Maurizio Pollini at Carnegie Hall: A Piano Concert as Dramatic as the Movies |

Maurizio Pollini at Carnegie Hall: A Piano Concert as Dramatic as the Movies |

Though I often think about movies in relation to music, there’s also an aspect of music that’s similar to movies: drama. That aspect was in the forefront of an extraordinary piano recital by the Italian pianist Maurizio Pollini at Carnegie Hall on Sunday afternoon, not least because his performance told a varied and unusual range of stories. Pollini’s New York recitals turn the hall into a virtual high temple of pianism, because he’s possessed of an astoundingly precise and rapid technique to go with a profoundly intellectual insight into music. A classical-music performance is good to the extent that it illuminates the composition that’s being performed and the world of the composer who wrote it, and it’s for such revelations—for the musical drama of his relationships with pieces of music, with the psychology and the history of their creators—that it’s worth seeing Pollini. Another reason is that many of his studio recordings have a rigidity to go with their precision, whereas, in concert, Pollini (who is seventy-six) plays and thinks dangerously, as he did on Sunday.

The first half of the concert was devoted to Frédéric Chopin, and it was a surprise. Pollini’s Carnegie Hall recital last year was an all-Chopin program, and there (as in the set of Chopin pieces he played here in 2014) his performances were crystalline, marked by a pointillistic bravura that made every note of Chopin’s often wildly profuse compositions shine forth independently. On Sunday, his approach to Chopin was radically different: he used his pedals more heavily to blur series of notes and, instead of making the dots on the page glitter, he emphasized the way that they’re grouped and divided—he played not sprays and constellations of notes but sharply contrasted, disjoined phrases.

The story that Pollini told, with his newfound style, is a story of history—of contrasting versions of modernity. Playing two short pieces, the Prelude in C-Sharp Minor, Op. 45, and the Barcarolle, Op. 60, Pollini often broke melodies into abruptly short outbursts of notes and slightly desynchronized his hands to provoke sudden dissonances. Instead of melodic flow and harmonic structure, Pollini emphasized the dramatic ebb and flow of tempo, volume, and density—and this emphasis on gesture brought to mind a special kind of cinematic modernity, in which narrative continuities are both disrupted and intensified by images and editing that emphasize the disjunctive physicality of hands-on filmmaking.

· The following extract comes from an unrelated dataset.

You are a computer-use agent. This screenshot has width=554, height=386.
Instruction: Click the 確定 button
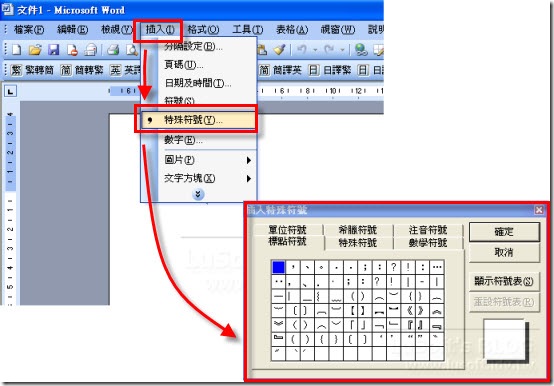[504, 232]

In Pollini’s performance of the mighty Sonata No. 2 in B-Flat Minor, Op. 35—famous for its funeral march—he put his shoulders into it, making mighty thunder unlike any I’ve heard from him, and fragmenting and shifting phrases and melodies to make Chopin sound not improvisational and free but radically abrupt and fragmentary, to make the funeral march sound like a rage against the dying of the light. There’s another aspect, however, to Pollini’s hands-on camerawork with Chopin: his technique, among the glories of classical music, is a bit less secure than it used to be. In a small number of passages requiring both strength and speed, he fluffed a note or two—it doesn’t matter at all, since the goal of music isn’t perfection but expression, though I’d bet that it matters to Pollini, and that he recognizes that the rapid-fire multi-level precision that marked his playing of even a year ago is now sometimes a stretch. In the light of his new, albeit minor, fallibility, the rage against time takes on a sudden new pathos.

In the second half of the program, Pollini played the second book of Claude Debussy’s “Préludes,” from 1913, and here, too, his playing packed sonic, historical, and dramatic surprises. The dozen short pieces are actually preludes to nothing—unless it’s to the mini-dramas suggested by each piece’s title, such as “General Lavine—Eccentric” or “Fireworks.” But those titles and the characters or images that they suggest—in Pollini’s eruptive and analytical performance, forget them. Here, too, Pollini emphasized Debussy’s expressionistic discontinuities, suggesting the composer’s similarities to a contemporary: Arnold Schoenberg. Luxuriating in Debussy’s chromatic subtleties, Pollini made even the near-silence of the hall seem distractingly loud—until he shattered the stillness with percussive phrases of a fury reminiscent of another of the composer’s contemporaries, Béla Bartók. In short, Pollini stripped the music of its theatrical characterizations and visual impressions in order to lay bare its stark and fervent abstractions. By evaporating the humor, the whimsy, the theatrics, the implicit narrative, Pollini told another story, about a moment, a century ago, when, across a varied range of inspirations and experiences, classical music underwent a revolution that’s still being fought and disputed. The story that he told is a historical drama as stirring—and one as intimately psychological and poignant—as any onscreen.